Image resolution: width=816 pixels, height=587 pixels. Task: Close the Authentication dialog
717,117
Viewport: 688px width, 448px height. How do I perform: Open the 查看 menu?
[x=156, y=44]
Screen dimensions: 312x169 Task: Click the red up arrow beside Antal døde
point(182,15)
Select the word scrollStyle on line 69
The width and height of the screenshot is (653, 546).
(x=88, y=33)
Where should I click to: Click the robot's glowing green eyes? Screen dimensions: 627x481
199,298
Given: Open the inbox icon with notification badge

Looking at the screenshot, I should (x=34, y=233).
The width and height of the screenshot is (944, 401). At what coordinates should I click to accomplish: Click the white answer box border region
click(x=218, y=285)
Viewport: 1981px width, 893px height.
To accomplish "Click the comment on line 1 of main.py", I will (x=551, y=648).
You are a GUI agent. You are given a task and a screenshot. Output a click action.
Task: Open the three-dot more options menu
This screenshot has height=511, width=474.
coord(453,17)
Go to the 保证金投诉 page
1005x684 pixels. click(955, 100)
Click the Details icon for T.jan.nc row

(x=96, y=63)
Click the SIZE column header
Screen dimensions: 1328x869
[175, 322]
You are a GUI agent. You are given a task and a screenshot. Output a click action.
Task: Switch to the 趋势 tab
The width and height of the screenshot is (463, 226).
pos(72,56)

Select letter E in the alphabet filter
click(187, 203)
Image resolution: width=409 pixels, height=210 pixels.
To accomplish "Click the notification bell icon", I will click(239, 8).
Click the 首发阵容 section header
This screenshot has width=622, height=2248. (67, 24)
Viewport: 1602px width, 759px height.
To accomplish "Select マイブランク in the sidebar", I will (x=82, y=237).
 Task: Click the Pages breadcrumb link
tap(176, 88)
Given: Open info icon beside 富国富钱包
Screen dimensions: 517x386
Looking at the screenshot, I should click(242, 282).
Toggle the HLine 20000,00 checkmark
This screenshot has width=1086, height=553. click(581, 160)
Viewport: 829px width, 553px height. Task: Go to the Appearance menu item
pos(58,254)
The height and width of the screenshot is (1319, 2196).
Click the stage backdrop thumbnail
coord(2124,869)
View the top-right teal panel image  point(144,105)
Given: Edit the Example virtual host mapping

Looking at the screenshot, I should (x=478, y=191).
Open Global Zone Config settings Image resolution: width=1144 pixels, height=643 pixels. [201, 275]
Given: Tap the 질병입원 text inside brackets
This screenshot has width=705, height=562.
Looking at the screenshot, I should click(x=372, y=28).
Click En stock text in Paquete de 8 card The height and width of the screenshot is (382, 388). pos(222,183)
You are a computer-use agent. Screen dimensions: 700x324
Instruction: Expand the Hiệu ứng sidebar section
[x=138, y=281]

### EXERCISE
Reproduce all of the rows above, substituting "Display dimensions" for every occurrence of "Screen dimensions" and leaving everything else unchanged.

### TASK OUTPUT
Image resolution: width=816 pixels, height=587 pixels. Task: Close the Authentication dialog
717,117
Viewport: 688px width, 448px height. How do I perform: Open the 查看 menu?
[x=156, y=44]
Display dimensions: 312x169 Task: Click the red up arrow beside Antal døde
point(182,15)
Select the word scrollStyle on line 69
The width and height of the screenshot is (653, 546).
(x=88, y=33)
Where should I click to: Click the robot's glowing green eyes? Display dimensions: 627x481
199,298
Given: Open the inbox icon with notification badge

Looking at the screenshot, I should (x=34, y=233).
The width and height of the screenshot is (944, 401). At what coordinates should I click to accomplish: Click the white answer box border region
click(x=218, y=285)
Viewport: 1981px width, 893px height.
To accomplish "Click the comment on line 1 of main.py", I will (x=551, y=648).
You are a GUI agent. You are given a task and a screenshot. Output a click action.
Task: Open the three-dot more options menu
This screenshot has height=511, width=474.
coord(453,17)
Go to the 保证金投诉 page
1005x684 pixels. click(955, 100)
Click the Details icon for T.jan.nc row

(x=96, y=63)
Click the SIZE column header
Display dimensions: 1328x869
[175, 322]
You are a GUI agent. You are given a task and a screenshot. Output a click action.
Task: Switch to the 趋势 tab
The width and height of the screenshot is (463, 226).
pos(72,56)

Select letter E in the alphabet filter
click(187, 203)
Image resolution: width=409 pixels, height=210 pixels.
To accomplish "Click the notification bell icon", I will click(239, 8).
Click the 首发阵容 section header
This screenshot has width=622, height=2248. (67, 24)
Viewport: 1602px width, 759px height.
To accomplish "Select マイブランク in the sidebar", I will (x=82, y=237).
 Task: Click the Pages breadcrumb link
tap(176, 88)
Given: Open info icon beside 富国富钱包
Display dimensions: 517x386
Looking at the screenshot, I should click(242, 282).
Toggle the HLine 20000,00 checkmark
This screenshot has width=1086, height=553. click(581, 160)
Viewport: 829px width, 553px height. Task: Go to the Appearance menu item
pos(58,254)
The height and width of the screenshot is (1319, 2196).
Click the stage backdrop thumbnail
coord(2124,869)
View the top-right teal panel image  point(144,105)
Given: Edit the Example virtual host mapping

Looking at the screenshot, I should (x=478, y=191).
Open Global Zone Config settings Image resolution: width=1144 pixels, height=643 pixels. [201, 275]
Given: Tap the 질병입원 text inside brackets
This screenshot has width=705, height=562.
Looking at the screenshot, I should click(x=372, y=28).
Click En stock text in Paquete de 8 card The height and width of the screenshot is (382, 388). pos(222,183)
You are a computer-use agent. Display dimensions: 700x324
Instruction: Expand the Hiệu ứng sidebar section
[x=138, y=281]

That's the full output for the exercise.